1. Overfitting in Classification
In the previous section, we discussed the manifestations and consequences of the overfitting problem in regression. So, what about over fitting in classification problems? Let us first introduce a very intuitive classification algorithm, K Nearest Neighbors (KNN) method, and then use it to explore the over fitting issue in classification.
1.1 K Nearest Neighbors
The k-Nearest Neighbors (KNN) algorithm is a unique classifier that stands apart from linear classifiers. It’s based on one of the most intuitive ideas in machine learning: decisions are influenced by proximity. Unlike complex parametric methods, KNN operates in a way that mirrors human decision-making in everyday life.
Basic Idea: The fundamental concept of KNN can be likened to how we often follow trends or social cues. Imagine your neighbor buys a new type of lawn-mowing robot. Your spouse, noticing their satisfaction, might also want to buy one. KNN applies a similar principle in classification: it assigns a label to a data point based on the labels of its nearest neighbors in the feature space. This idea of “going with the flow” underpins the simplicity of KNN.
Algorithm: K-Nearest Neighbors Method
Inputs:
- \(\textbf{X}\), \(n\times p\) matrix, containing all \(p\) feature variables.
- \(y\), \(n \times 1\) array, the target variable.
- \(x_{new}\), \(p \times 1\) array, the feature values of a new observation.
- \(k\), the number of neighbors.
Steps:
- Calculate the distance between \(x_{new}\) and each sample points in \(\textbf{X}\).
- Find \(k\) sample points that have shortest distance to \(x_{new}\)
- Assign the label that is most common among the neighbors.
Output: The assigned label.
See the following demonstration. In this toy example, we have a binary classification problem with 2 feature variables. There are 10 observations in the training set. We apply 3-NN method to classify an arbitrary point in the 2D space according to the training samples.
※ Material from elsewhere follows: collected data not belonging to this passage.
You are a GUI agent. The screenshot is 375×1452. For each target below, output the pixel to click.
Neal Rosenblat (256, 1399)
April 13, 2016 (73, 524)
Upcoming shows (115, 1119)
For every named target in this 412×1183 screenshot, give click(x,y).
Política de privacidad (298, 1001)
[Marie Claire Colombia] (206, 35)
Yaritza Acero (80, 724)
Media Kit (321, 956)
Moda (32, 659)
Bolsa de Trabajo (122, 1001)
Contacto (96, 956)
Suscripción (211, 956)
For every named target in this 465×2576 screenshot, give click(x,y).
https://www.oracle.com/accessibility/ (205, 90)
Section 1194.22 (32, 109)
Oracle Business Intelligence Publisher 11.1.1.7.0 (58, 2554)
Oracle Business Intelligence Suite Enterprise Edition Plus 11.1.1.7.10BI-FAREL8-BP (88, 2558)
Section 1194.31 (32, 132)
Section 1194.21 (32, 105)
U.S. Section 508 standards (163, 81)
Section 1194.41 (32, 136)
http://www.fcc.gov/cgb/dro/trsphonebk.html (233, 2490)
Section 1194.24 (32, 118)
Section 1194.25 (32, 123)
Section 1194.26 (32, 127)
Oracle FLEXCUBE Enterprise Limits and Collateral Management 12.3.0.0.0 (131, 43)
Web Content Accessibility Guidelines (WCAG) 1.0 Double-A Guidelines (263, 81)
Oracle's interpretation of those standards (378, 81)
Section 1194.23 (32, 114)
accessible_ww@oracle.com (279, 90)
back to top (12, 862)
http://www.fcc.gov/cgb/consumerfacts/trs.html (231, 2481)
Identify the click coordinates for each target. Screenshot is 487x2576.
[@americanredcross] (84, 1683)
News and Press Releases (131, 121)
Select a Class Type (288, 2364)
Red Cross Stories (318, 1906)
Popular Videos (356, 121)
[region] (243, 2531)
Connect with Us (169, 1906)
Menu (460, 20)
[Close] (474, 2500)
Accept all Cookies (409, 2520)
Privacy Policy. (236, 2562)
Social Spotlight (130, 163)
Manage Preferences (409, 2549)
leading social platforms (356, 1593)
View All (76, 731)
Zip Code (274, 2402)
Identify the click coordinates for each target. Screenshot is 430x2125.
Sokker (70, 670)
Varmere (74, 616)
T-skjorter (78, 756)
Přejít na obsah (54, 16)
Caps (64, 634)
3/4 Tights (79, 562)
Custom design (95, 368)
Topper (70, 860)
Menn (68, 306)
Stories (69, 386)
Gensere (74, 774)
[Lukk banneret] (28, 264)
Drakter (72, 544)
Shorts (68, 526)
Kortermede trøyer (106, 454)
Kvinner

Formal formulation( NE ): KNN method can be easily generalized to multiple classification problems, \(M\) classes. For a multiple classification problem, suppose we have a training set \(\left\{\textbf{x}_i, y_i \right\}_{i = 1}^{N}\), where \(y_i\) takes value in a set of labels \(\left\{1, 2, \dots, M \right\}\). For a new observation point, \(\textbf{x}_{\text{new}}\), the posterior probability that the new point belongs to the \(j\)th class given the feature values can be evaluated as \[ \Pr(y=j|\textbf{x}_{\text{new}}) = \frac{1}{K}\sum_{i \in \mathbb{N}_k(\textbf{x}_{\text{new}})} \textbf{1}\{y_i = j\} \] where \(\mathbb{N}_k(\textbf{x}_{\text{new}})\) denotes the index set of k nearest neighbors of \(\textbf{x}_{\text{new}}\) in the training set, the indicator function \(\textbf{1}\{y_i = j\} = 1\) if \(y_i = j\) otherwise \(0\), and \(j = 1,2,\dots,M\). After evaluating the posterior probabilities, one can make the decision accordingly.
Discussion:
KNN method also can be applied to a regression problem. In a regression scenario, the prediction is the average value of the k nearest neighbor’s values of target variable. \[ y|\textbf{x}_{\text{new}} = \frac{1}{K}\sum_{i \in \mathbb{N}_k(\textbf{x}_{\text{new}})} y_i \]
KNN stands out as a special type of classifier for several reasons.
Memory-Based Model: KNN is often called a memory-based model because it requires storing all the training data. Without the training data, predictions cannot be made. This contrasts with classifiers like Gaussian Discriminant Analysis (GDA), where information from the training data is condensed into model parameters, eliminating the need to retain the original dataset. While many memory-based models exist, KNN is among the simplest.
Lazy Learner: Unlike most classifiers that estimate parameters during a training phase, KNN does not perform explicit training. Once the value of \(K\) is chosen, the algorithm simply relies on the stored data for prediction, making it a “lazy learner.”
Despite its simplicity, KNN is a powerful algorithm in many contexts, particularly when the dataset is small or when a straightforward decision boundary suffices.
1.2 Overfitting in Classification Problems
Obviously, the parameter \(K\) plays a critical role in KNN method. The number of neighbors we consider to make the final decision significantly impacts the model’s performance. Let’s look at the example below.
This is a binary classification problem where the true decision boundary is a sine curve. Due to the influence of noise variables, some observations cross the boundary. By using KNN with \(k=1\) and \(k=9\), we can observe the resulting decision boundaries as shown below.
It is evident that the result with \(k=9\) is far better than that with \(k=1\). When \(k=9\), the true decision boundary of the sine curve can be largely identified or approximated by the KNN algorithm. However, when \(k=1\), we notice the emergence of many isolated “islands” on both sides of the true decision boundary. Errors occur in these “islands” because we focus excessively on individual observations in the training data, leading to overfitting.